- EXERCISE PROMPT
Single out the lines of the material that contain "agent" and copy them.

- AVAILABLE DATA

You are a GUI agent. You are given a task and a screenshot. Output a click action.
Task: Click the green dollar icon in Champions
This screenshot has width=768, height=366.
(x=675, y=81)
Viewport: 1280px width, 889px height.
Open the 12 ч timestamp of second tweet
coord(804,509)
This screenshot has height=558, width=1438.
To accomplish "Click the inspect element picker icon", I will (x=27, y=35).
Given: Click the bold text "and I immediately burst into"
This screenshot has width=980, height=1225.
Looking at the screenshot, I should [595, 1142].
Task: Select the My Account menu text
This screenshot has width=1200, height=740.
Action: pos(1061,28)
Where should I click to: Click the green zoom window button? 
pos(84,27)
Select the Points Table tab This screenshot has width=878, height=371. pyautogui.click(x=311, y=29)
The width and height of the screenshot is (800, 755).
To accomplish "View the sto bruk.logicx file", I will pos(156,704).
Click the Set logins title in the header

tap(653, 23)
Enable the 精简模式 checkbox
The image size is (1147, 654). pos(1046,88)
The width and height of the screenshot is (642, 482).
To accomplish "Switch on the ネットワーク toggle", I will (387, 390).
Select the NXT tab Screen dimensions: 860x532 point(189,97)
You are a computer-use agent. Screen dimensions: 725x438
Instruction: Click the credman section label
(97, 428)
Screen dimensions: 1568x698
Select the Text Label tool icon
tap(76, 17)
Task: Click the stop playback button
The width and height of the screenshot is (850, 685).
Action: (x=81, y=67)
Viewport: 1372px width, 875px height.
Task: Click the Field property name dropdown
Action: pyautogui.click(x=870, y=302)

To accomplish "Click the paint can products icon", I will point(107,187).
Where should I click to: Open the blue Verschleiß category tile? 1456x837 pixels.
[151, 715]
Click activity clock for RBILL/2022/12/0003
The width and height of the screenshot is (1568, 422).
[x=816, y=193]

- YOUR RESPONSE
You are a GUI agent. You are given a task and a screenshot. Output a click action.
You are a computer-use agent. Screen dimensions: 725x438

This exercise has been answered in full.